Whenever a line below includes the word "value", copy that line.

[DATA FOR PROCESSING — start]

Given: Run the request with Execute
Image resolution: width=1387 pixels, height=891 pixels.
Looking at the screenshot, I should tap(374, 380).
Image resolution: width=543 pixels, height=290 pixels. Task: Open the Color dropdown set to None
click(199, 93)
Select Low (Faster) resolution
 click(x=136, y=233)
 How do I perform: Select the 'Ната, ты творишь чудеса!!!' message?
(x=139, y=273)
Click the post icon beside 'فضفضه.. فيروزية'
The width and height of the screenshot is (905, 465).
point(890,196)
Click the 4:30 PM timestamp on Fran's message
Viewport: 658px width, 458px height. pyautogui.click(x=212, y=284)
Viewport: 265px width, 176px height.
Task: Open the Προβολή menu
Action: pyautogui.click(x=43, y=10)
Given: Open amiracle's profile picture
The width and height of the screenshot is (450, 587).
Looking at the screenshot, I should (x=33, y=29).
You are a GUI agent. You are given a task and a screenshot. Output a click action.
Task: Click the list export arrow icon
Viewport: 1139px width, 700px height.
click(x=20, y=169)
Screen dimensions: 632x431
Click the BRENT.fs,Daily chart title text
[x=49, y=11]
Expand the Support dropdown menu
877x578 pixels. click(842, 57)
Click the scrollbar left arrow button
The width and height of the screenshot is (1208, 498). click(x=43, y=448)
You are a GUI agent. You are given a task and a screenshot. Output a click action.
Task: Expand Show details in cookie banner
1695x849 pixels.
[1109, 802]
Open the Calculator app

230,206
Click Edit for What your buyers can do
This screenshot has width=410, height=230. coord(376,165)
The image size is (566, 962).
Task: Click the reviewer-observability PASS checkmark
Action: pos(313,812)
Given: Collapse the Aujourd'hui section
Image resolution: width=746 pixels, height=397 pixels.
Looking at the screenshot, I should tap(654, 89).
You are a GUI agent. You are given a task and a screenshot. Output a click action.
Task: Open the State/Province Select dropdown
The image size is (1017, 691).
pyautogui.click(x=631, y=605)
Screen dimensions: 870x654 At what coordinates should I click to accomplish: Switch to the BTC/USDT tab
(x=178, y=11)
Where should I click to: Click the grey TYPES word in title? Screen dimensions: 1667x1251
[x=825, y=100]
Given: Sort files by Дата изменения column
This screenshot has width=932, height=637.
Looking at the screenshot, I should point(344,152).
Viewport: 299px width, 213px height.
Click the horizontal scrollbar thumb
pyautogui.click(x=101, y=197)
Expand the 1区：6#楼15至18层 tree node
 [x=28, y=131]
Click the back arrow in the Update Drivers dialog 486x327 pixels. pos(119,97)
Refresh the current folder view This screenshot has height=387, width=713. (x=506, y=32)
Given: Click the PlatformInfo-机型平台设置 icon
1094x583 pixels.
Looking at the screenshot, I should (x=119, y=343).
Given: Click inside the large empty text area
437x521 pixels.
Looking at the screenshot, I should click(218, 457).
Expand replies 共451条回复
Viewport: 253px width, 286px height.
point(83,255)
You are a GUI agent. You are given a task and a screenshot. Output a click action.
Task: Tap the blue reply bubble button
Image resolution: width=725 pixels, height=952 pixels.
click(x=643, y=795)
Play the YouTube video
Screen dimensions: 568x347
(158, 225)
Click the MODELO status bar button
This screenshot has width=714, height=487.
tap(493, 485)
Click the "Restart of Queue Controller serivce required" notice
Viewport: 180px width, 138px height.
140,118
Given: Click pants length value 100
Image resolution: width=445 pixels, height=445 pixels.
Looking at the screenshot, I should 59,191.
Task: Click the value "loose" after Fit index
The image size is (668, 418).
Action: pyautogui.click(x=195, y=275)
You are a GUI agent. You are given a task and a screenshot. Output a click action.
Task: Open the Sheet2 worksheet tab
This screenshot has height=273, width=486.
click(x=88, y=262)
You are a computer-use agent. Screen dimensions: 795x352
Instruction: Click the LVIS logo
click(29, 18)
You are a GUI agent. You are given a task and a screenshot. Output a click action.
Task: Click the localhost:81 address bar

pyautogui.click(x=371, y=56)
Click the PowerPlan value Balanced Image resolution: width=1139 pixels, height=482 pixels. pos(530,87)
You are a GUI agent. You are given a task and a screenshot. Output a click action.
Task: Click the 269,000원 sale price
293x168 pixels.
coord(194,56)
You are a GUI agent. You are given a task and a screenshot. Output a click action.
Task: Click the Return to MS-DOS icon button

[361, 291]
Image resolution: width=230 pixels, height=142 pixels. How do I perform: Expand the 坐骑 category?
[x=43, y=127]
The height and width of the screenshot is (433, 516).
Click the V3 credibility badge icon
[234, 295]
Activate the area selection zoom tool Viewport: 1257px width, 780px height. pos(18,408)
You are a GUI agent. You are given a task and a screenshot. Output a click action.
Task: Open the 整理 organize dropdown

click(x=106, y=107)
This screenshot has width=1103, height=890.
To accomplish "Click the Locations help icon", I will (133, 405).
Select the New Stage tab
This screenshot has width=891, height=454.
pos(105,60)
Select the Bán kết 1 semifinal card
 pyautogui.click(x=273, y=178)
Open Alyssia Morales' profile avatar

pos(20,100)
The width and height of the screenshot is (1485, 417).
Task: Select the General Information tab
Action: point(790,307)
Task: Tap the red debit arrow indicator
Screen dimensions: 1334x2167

[DATA FOR PROCESSING — finish]

- **COMPLETED EXERCISE**
Given: Click pants length value 100
Task: Click the value "loose" after Fit index
Click the PowerPlan value Balanced Image resolution: width=1139 pixels, height=482 pixels. pos(530,87)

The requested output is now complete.